Control systems already in use will sustain the market for "on-top" industrial cybersecurity hardware, software and services (control system upgrades are expensive and must be kept in place for many years to show a return on the investment); many of these systems are inherently insecure. A quiet revolution is already occurring in an industry more used to incremental improvement. Vendors of control systems have united around IEC 62443 (the international version of ISA-99) which, when finalised, will describe how to secure control system assets throughout their lifecycle (including development). Whereas security was an afterthought in earlier generations of control system, asset owners have pushed suppliers to restructure their products to implement security features which provide some inherent levels of protection. Only parts of the IEC 62443 standard have so far been released; but once the standard and certification services are available, all tier 1 vendors are expected soon to offer an IEC 62443 product.
It is likely that these products will have different levels of capability. IEC 62443 has seven major criteria for building secure components/systems. For these criteria, the IEC 62443 standard borrows some of the language of the safety world - the security levels "SL" are analogous to safety-integrated-levels, with levels ranging from 1 to 4 ( SL 1 being least secure, SL 4 being most secure) although the final security level depends on how the asset owner implements the component or system.

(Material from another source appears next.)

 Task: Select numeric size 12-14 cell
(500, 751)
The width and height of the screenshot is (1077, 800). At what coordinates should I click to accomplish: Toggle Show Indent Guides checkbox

Overall, IHS projects a good but not spectacular growth rate for industrial cybersecurity hardware, software and service revenues, with an annual average growth rate of 12% from 2013 to 2019. The market will be sustained by the high number of legacy assets which require securing. Over a much longer 10-15 year timeframe, the demand for on-top hardware/software/services is likely to decrease, as fewer compensating controls will be required to secure control systems that are secure by design.
The largest "known unknown" remains legislation. IHS believes that legislation affecting the process and discrete industries is unlikely; as one of the lessons of NERC-CIP (industrial cybersecurity legislation affecting the power industry in North America) is clearly that it is possible to spend a lot of money without necessarily improving security. That said, all bets are off should a major incident occur; some government will be compelled to "do something". The effect of investment on profit is also a concern: the oil industry (both upstream and downstream) is one of major spenders on industrial cybersecurity products, as the high price of oil can support investment. However, the water industry, despite its importance to society, is not a major spender on these products, as it comprises smaller companies with prices often set by regulators.